Exercise objective: Convert the lines of these items into a JSON list of strings, with one string for each line and blank lines omitted. Leave the pictures out of the list.

--- START OF Supplied information ---

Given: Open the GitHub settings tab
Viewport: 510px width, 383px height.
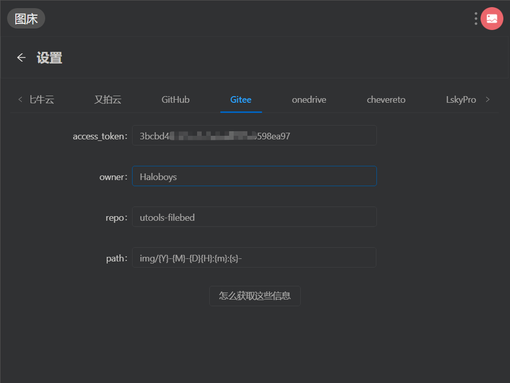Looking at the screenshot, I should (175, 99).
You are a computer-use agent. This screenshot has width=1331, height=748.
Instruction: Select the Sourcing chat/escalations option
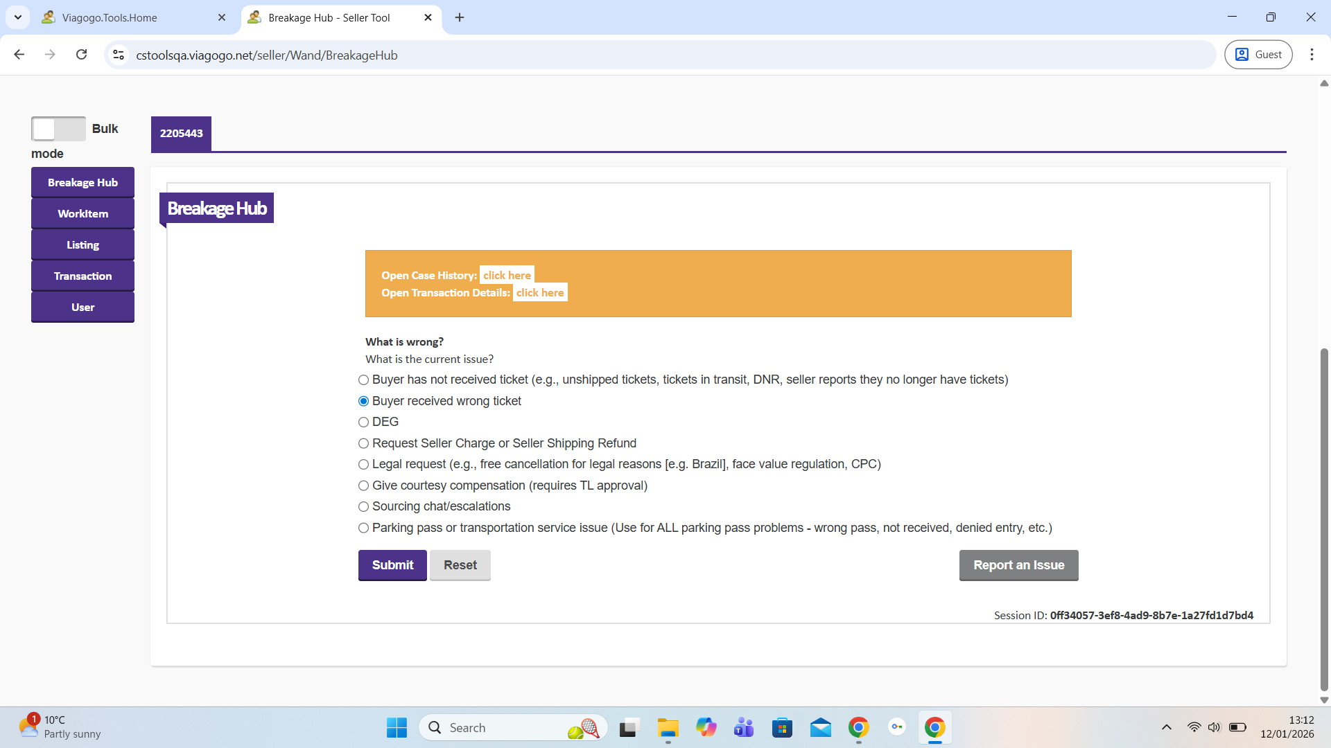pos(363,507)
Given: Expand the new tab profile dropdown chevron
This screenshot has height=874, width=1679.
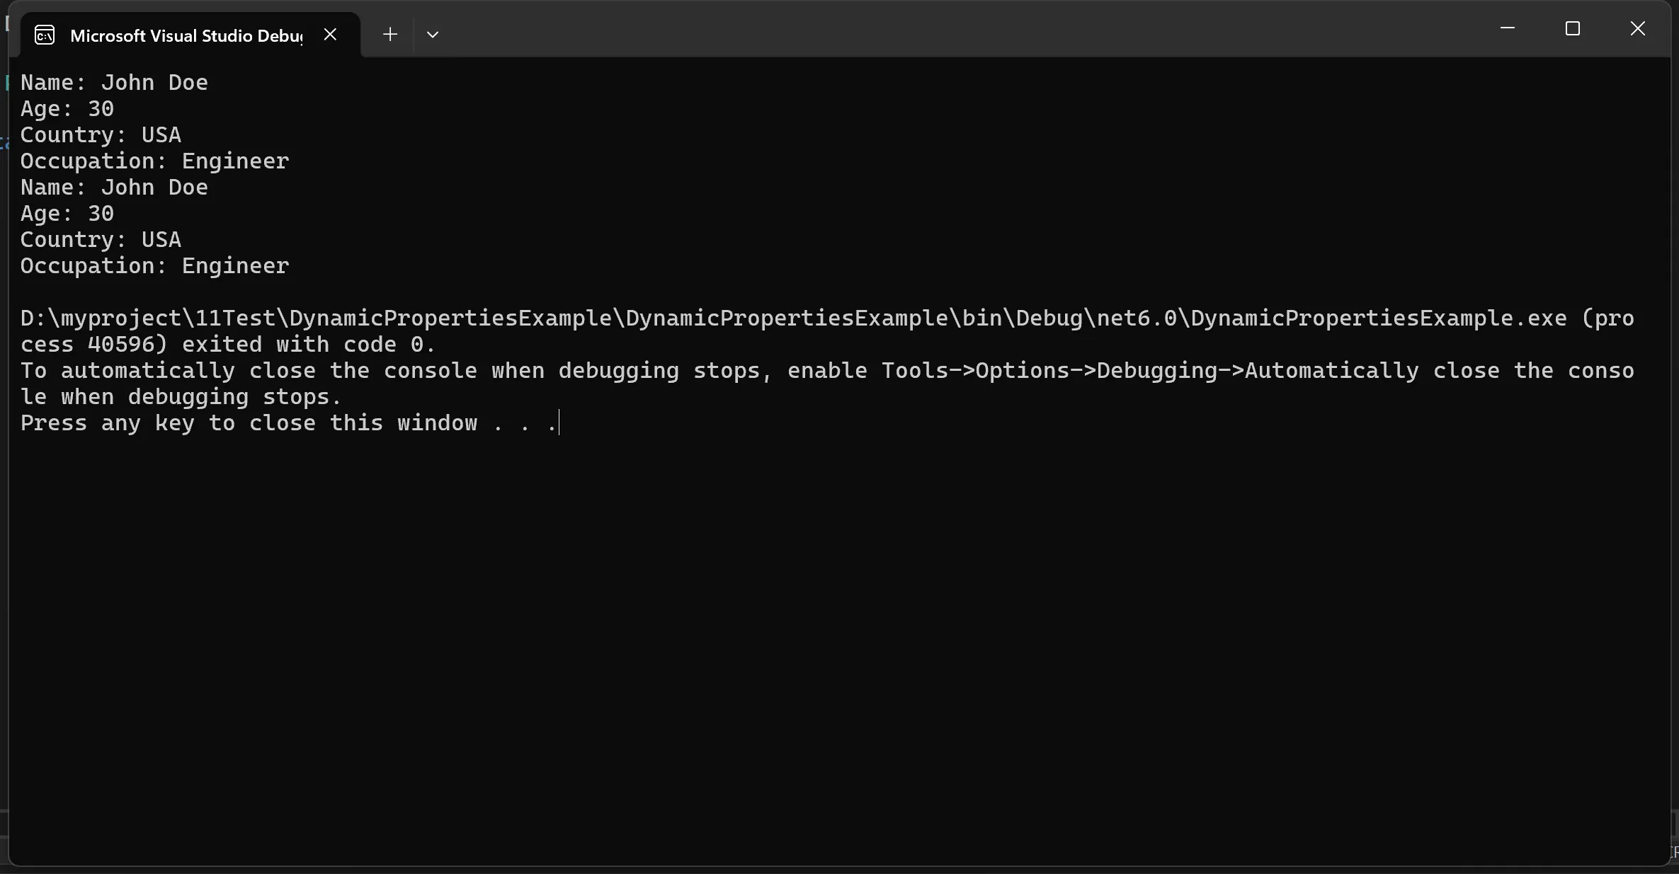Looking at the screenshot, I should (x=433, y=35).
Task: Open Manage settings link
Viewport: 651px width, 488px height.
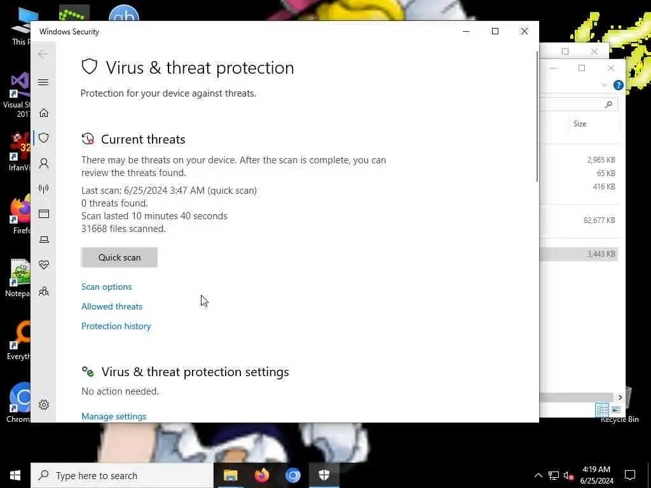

--- END OF Supplied information ---

Answer to this problem:
[
  "Given: Open the GitHub settings tab",
  "Viewport: 510px width, 383px height.",
  "Looking at the screenshot, I should (175, 99).",
  "You are a computer-use agent. This screenshot has width=1331, height=748.",
  "Instruction: Select the Sourcing chat/escalations option",
  "pos(363,507)",
  "Given: Expand the new tab profile dropdown chevron",
  "This screenshot has height=874, width=1679.",
  "Looking at the screenshot, I should (x=433, y=35).",
  "Task: Open Manage settings link",
  "Viewport: 651px width, 488px height."
]